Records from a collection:
++++

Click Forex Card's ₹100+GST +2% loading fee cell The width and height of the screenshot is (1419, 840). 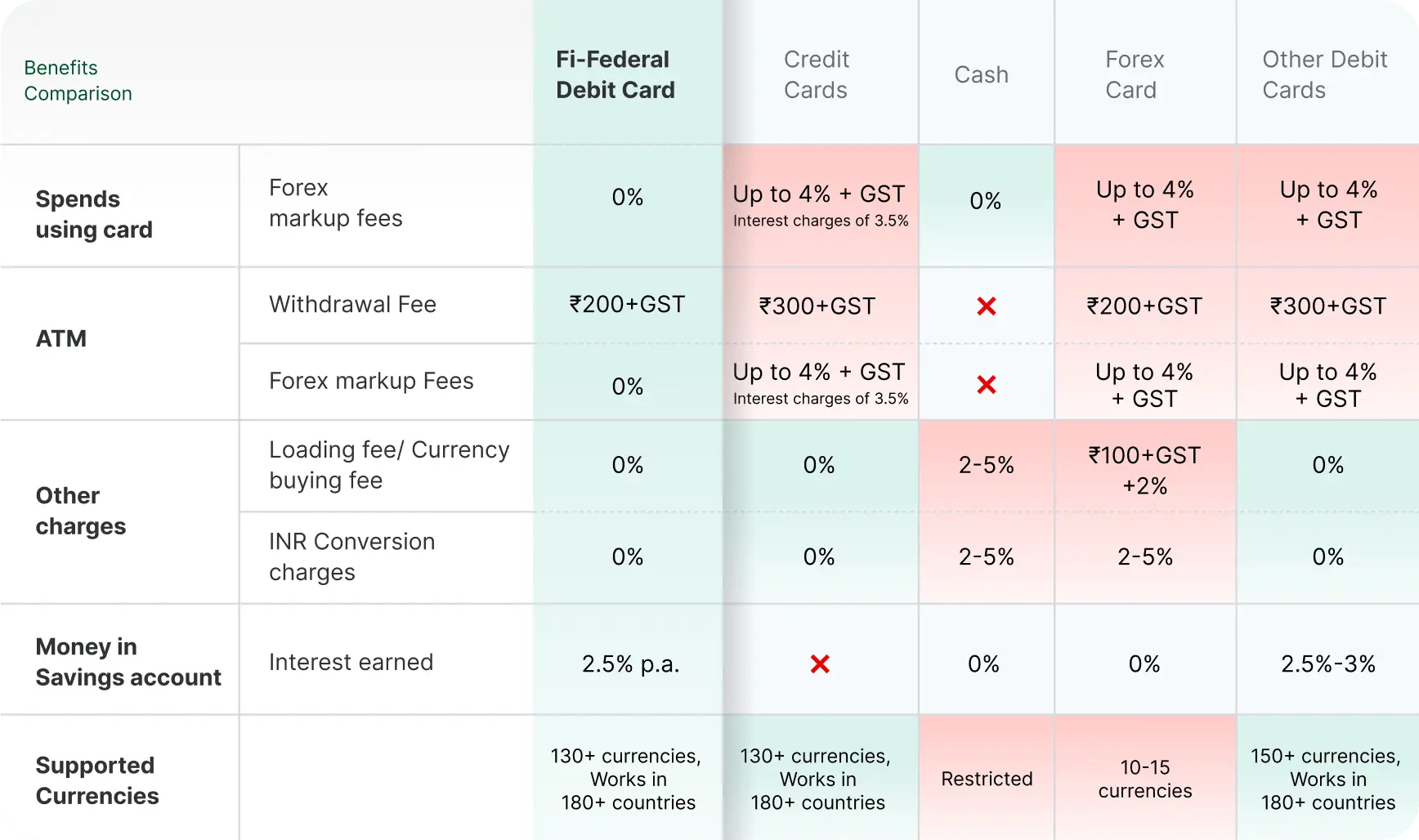(1144, 471)
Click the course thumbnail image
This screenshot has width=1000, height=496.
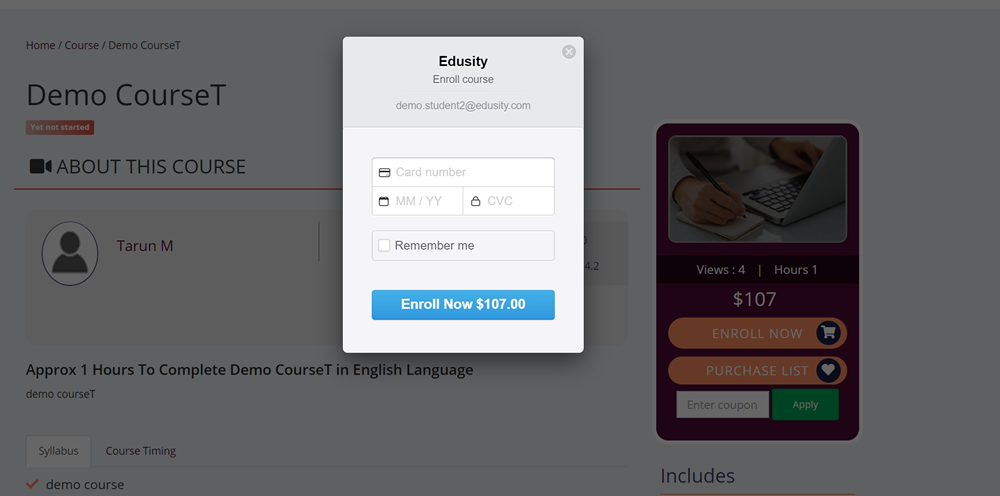click(757, 189)
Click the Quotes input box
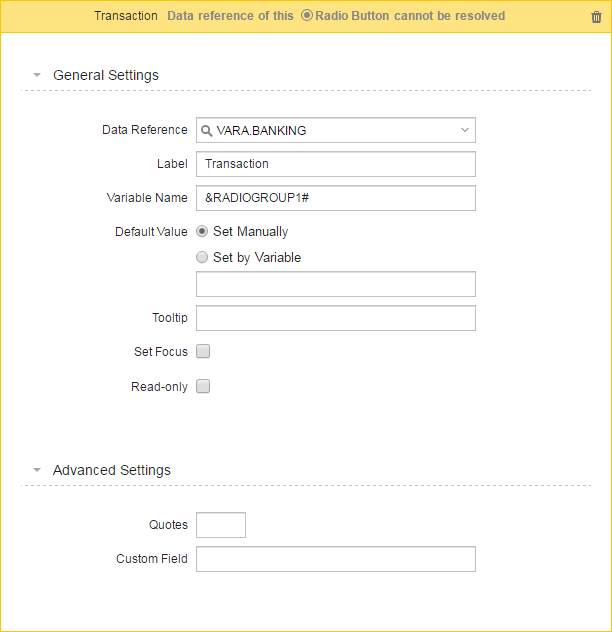This screenshot has width=612, height=632. (221, 525)
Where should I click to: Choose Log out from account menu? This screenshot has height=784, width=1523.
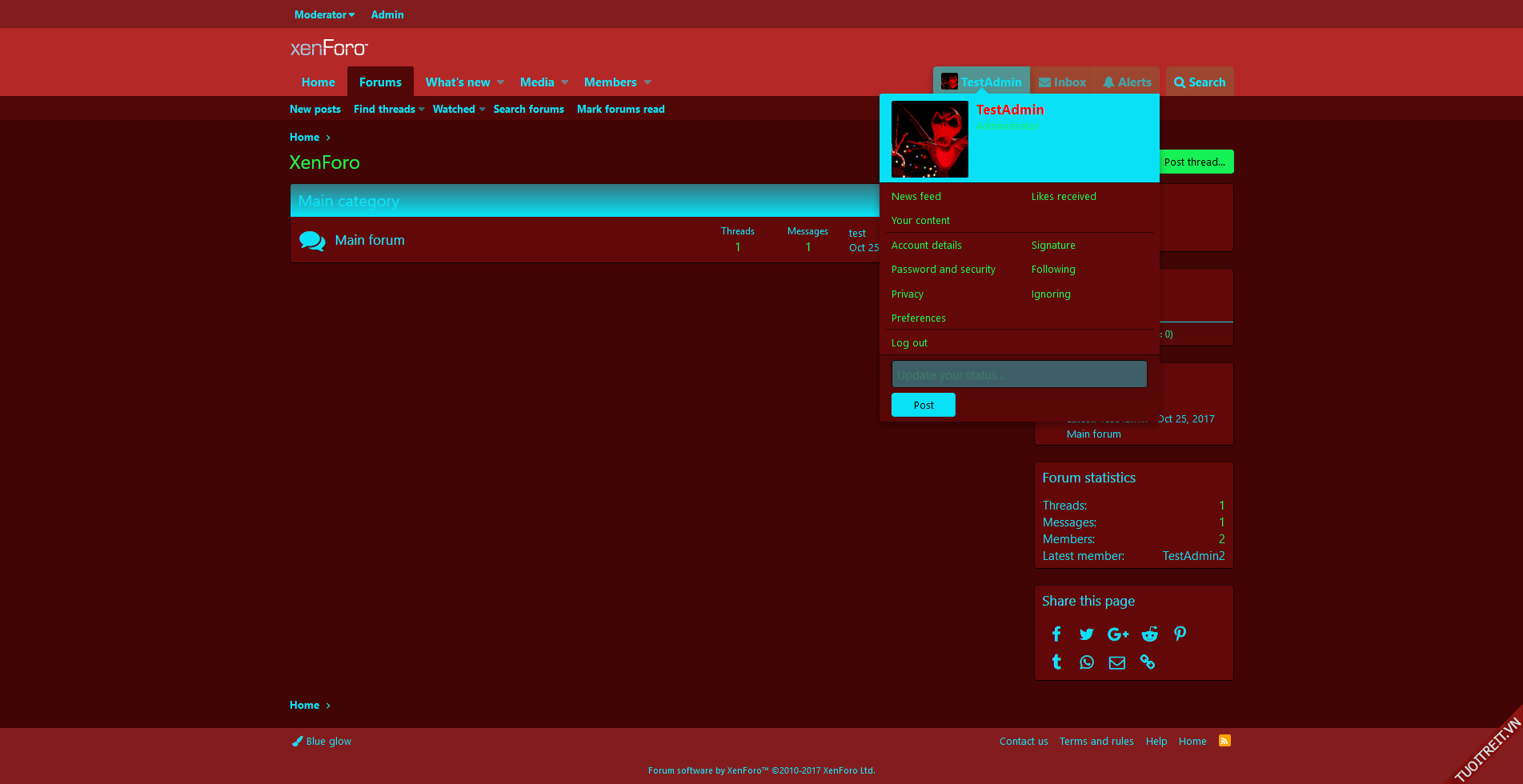click(909, 343)
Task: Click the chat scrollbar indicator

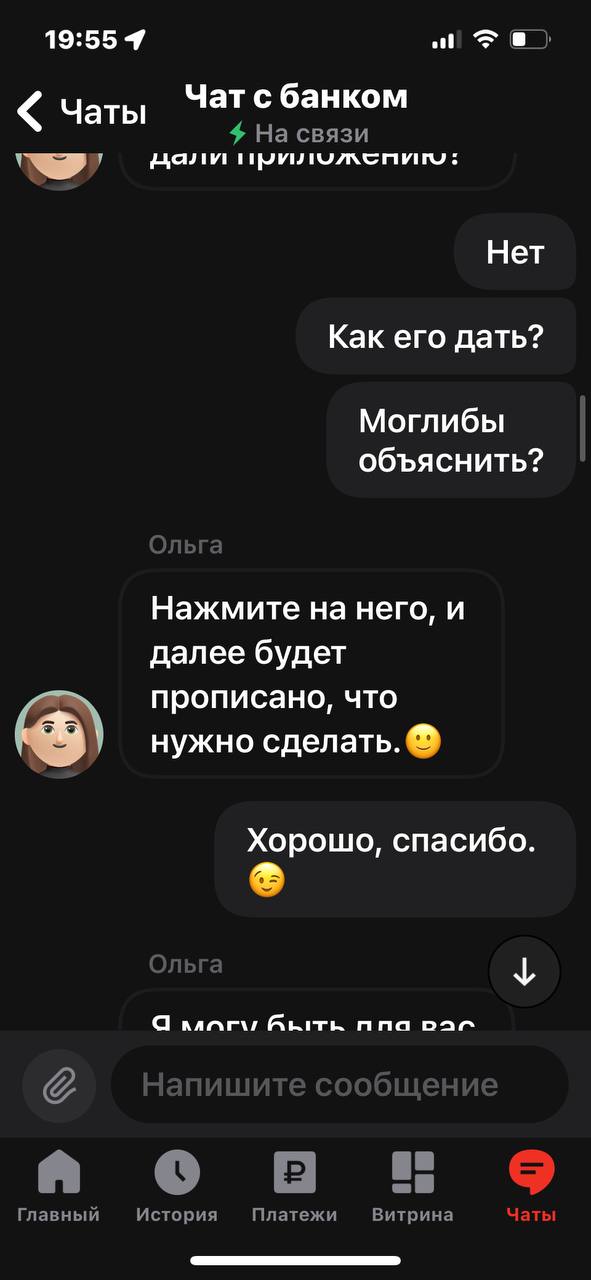Action: click(584, 426)
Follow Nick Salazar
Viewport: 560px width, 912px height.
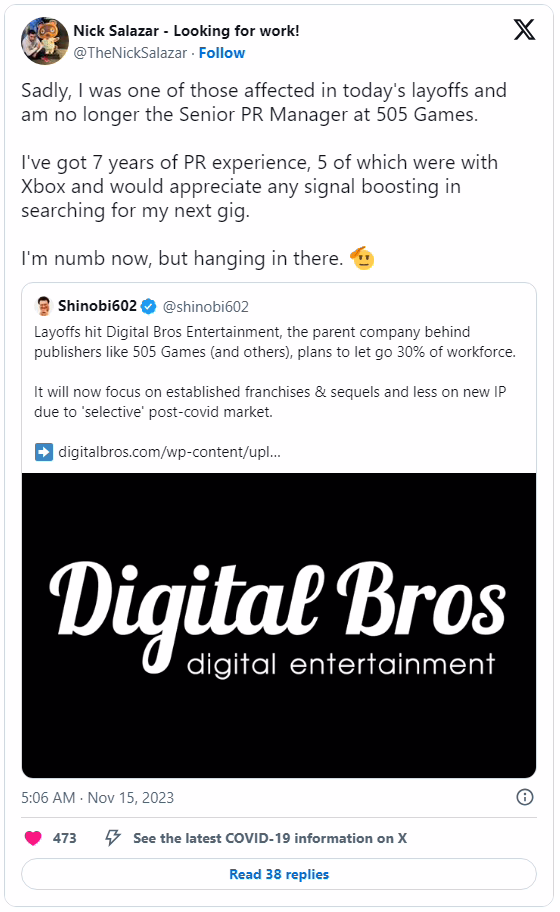click(x=222, y=53)
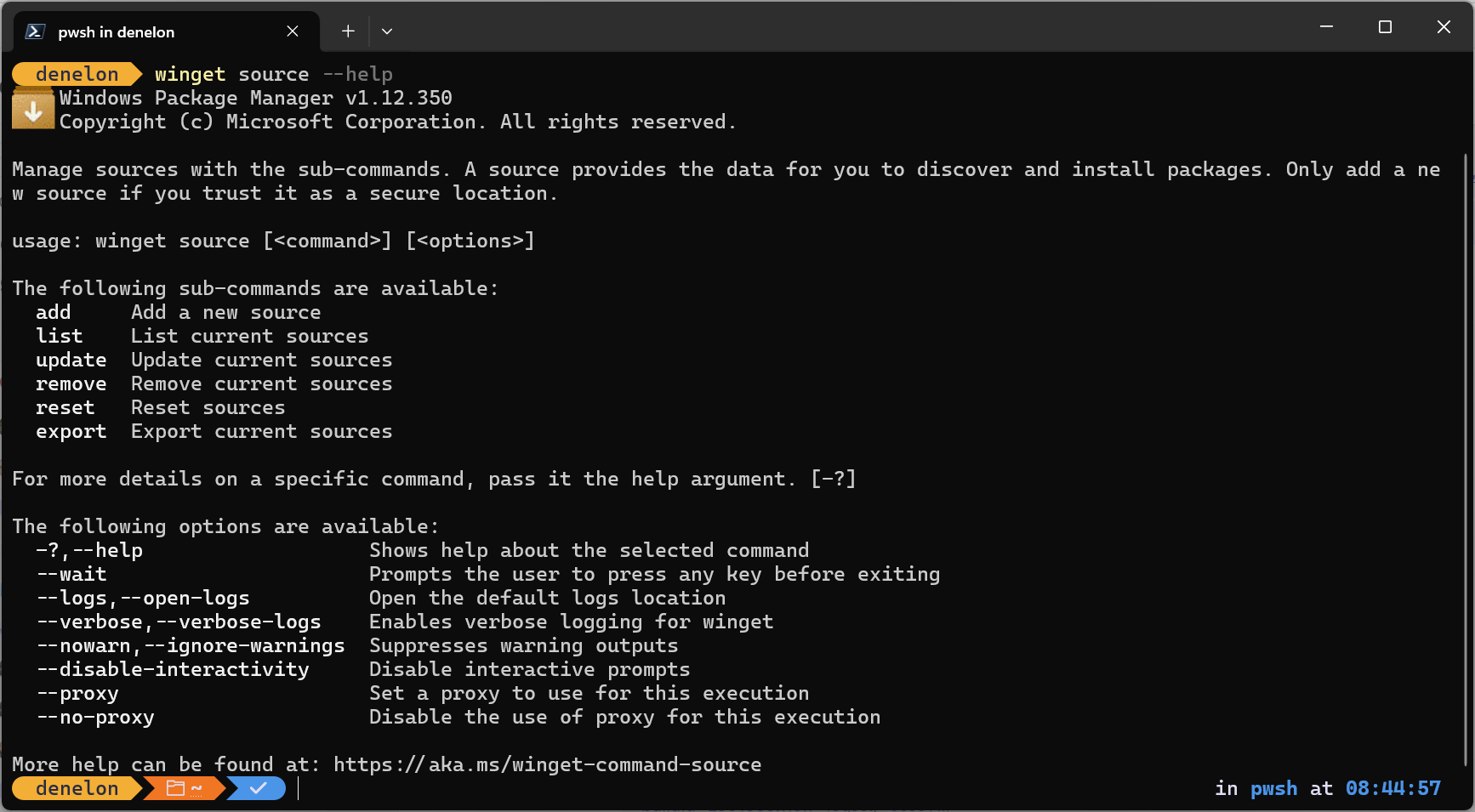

++++

__What is needed__. Please output an exact repetition of the lines from the line containing "Task: Click the chat scrollbar indicator" to the end of the records, both included, with no pictures and no additional text.

__Response__.
Task: Click the chat scrollbar indicator

Action: click(584, 426)
Follow Nick Salazar
Viewport: 560px width, 912px height.
click(x=222, y=53)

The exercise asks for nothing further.